İddia son derece ciddi…


Bu ciddi iddia, o dönemlerde görev yapan ve bu işten sorumlu olan birilerinin, Eskişehirspor üzerinden ilaç ve sağlık giderleri adı altında bir şeyler yapıp yapmadığının sorgulanmasını gerektiriyor.


Bu olur mu olmaz mı bilemiyoruz?


Ama bildiğimiz…


Ortada son derece ciddi iddialar, son derece ciddi rakamlar ve cevaplanması gereken sorular olduğu kesin…

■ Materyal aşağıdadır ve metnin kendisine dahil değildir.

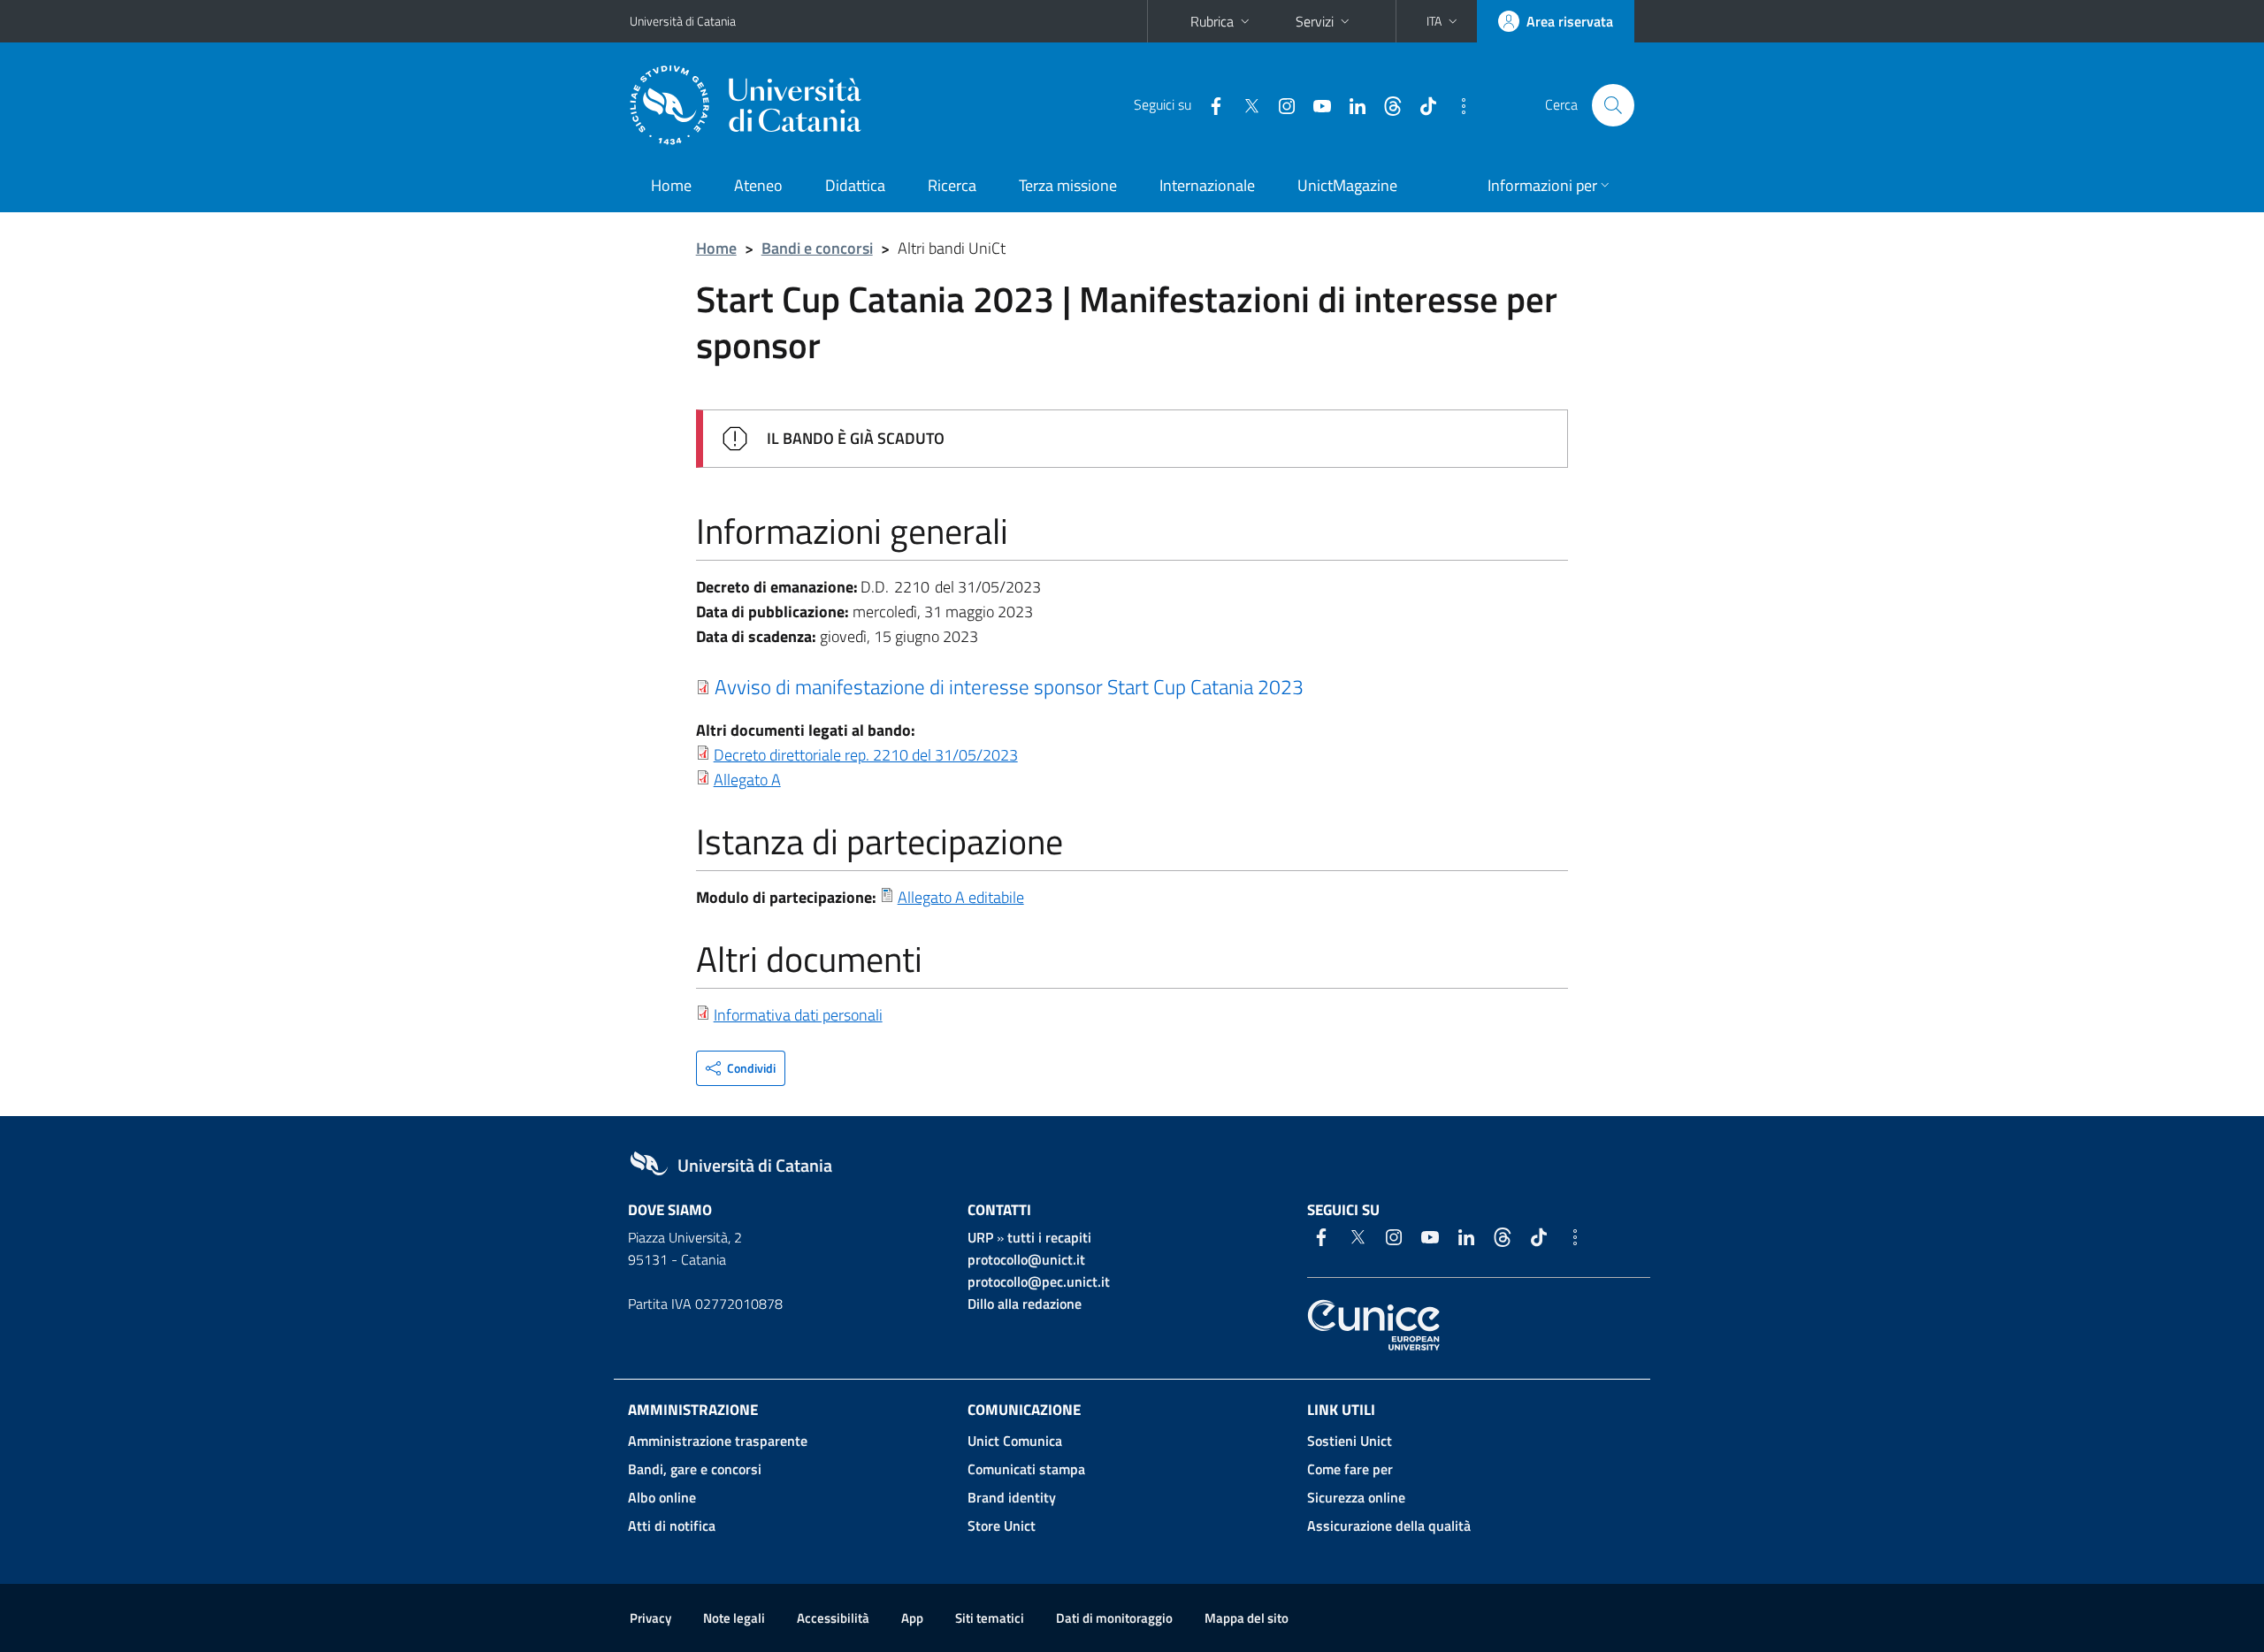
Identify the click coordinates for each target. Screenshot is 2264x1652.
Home (671, 185)
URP (980, 1237)
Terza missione (1068, 185)
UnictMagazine (1347, 185)
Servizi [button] (1315, 21)
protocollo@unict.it (1026, 1259)
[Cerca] (1613, 105)
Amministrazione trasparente (717, 1440)
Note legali (734, 1618)
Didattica (855, 185)
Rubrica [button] (1212, 21)
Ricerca (952, 185)
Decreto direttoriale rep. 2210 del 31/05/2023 (866, 755)
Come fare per (1350, 1469)
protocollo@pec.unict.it (1039, 1281)
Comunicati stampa (1026, 1469)
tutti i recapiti (1049, 1237)
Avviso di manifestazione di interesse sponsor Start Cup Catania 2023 (1009, 686)
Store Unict (1002, 1525)
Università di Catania (683, 20)
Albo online (662, 1497)
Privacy (650, 1618)
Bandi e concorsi (817, 248)
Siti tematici (989, 1618)
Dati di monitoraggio (1114, 1618)
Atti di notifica (671, 1525)
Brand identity (1012, 1497)
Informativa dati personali (798, 1015)
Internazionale (1207, 185)
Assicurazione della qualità (1389, 1525)
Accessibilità (833, 1618)
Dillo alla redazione (1025, 1303)
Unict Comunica (1015, 1440)
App (912, 1618)
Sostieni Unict (1349, 1440)
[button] (1444, 21)
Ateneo (758, 185)
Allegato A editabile (961, 897)
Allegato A (747, 780)
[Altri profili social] (1456, 104)
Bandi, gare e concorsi (694, 1469)
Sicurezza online (1356, 1497)
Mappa (1247, 1618)
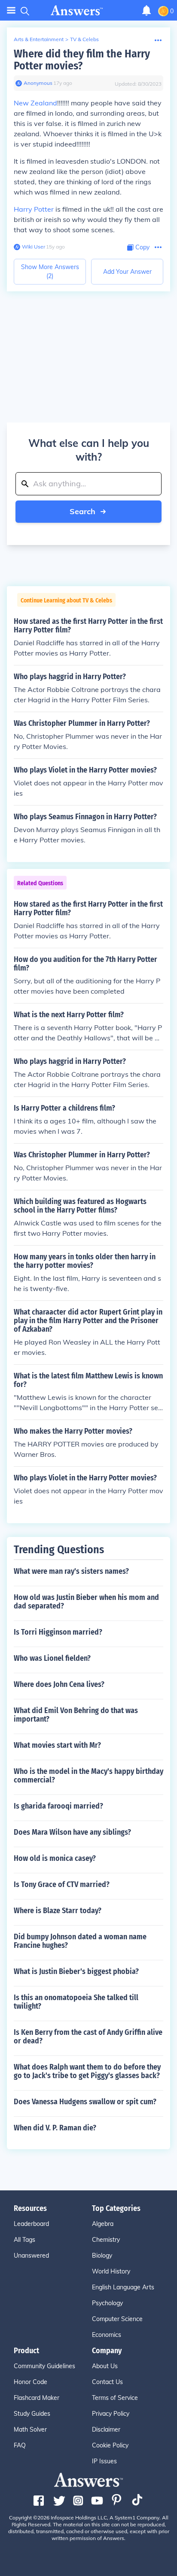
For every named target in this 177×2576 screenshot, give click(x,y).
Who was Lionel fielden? (52, 1658)
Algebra (102, 2224)
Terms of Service (115, 2398)
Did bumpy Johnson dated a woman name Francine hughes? (80, 1941)
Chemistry (106, 2240)
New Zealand (35, 103)
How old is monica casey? (55, 1858)
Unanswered (31, 2255)
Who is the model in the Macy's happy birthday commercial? (88, 1776)
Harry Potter (34, 209)
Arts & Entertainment (39, 39)
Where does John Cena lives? (59, 1684)
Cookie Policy (110, 2445)
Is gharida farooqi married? (58, 1806)
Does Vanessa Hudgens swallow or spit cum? (85, 2101)
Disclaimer (106, 2429)
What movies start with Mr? (57, 1745)
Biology (102, 2255)
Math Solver (30, 2429)
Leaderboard (31, 2224)
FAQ (20, 2445)
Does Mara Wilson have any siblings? (72, 1832)
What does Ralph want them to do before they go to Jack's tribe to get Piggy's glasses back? (87, 2071)
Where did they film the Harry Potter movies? (82, 59)
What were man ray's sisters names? (71, 1571)
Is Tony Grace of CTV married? (62, 1884)
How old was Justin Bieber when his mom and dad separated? (86, 1602)
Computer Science (117, 2319)
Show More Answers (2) (50, 271)
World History (111, 2271)
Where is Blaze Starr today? (57, 1910)
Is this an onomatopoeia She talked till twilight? (76, 2002)
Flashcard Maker (36, 2398)
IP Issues (104, 2461)
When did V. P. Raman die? (55, 2128)
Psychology (107, 2303)
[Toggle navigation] (11, 10)
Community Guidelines (44, 2366)
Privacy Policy (110, 2413)
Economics (106, 2335)
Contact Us (107, 2382)
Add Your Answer (127, 272)
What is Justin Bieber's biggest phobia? (76, 1971)
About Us (105, 2366)
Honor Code (30, 2382)
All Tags (24, 2240)
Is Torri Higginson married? (58, 1632)
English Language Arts (123, 2287)
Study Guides (32, 2413)
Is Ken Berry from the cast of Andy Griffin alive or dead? (88, 2037)
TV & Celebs (84, 39)
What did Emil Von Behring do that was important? (76, 1715)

,,,,,,,,,,,,,,,,,,,,,,,,,,,,,,,,,,,,,,,,,,,,,,,,,,,,,,,,


Biraz da gülmek lazım


çobanın birisi, kurtlara karşı kahramanlık gösteren köpeğine bir koyun bağışlamış. Olacak ya, o günlerde köpek ölmüş, fakat çoban sözünden dönmemiş. Köpeğe adanan koyun ise habire doğurmuş da doğurmuş, olmuş ayrı bir sürü. çoban bunları ne yapacağını bilememiş. En sonunda mahallin hakimine gitmiş, bu köpeğin mirasının kime kalacağını sormuş.


O da allem etmiş, kallem etmiş, kitabları karıştırmış; sonra da mirasın kendisine kalacağını söylemiş. Büyük bir yükten kurtulan çoban derin bir nefes alıp ferahlamış, “hemen sabahleyin köpeğin koyunlarını sizin eve getireceğim” demiş.


Adam tam kapıdan çıkacağı zaman aklına bir şey takılmış, geriye dönerek sormuş:


“Hakim bey, Ben bu sürüyü size getireceğim getirmesine de, aklıma takıldı; sen bizim köpeğin nesi oluyorsun?”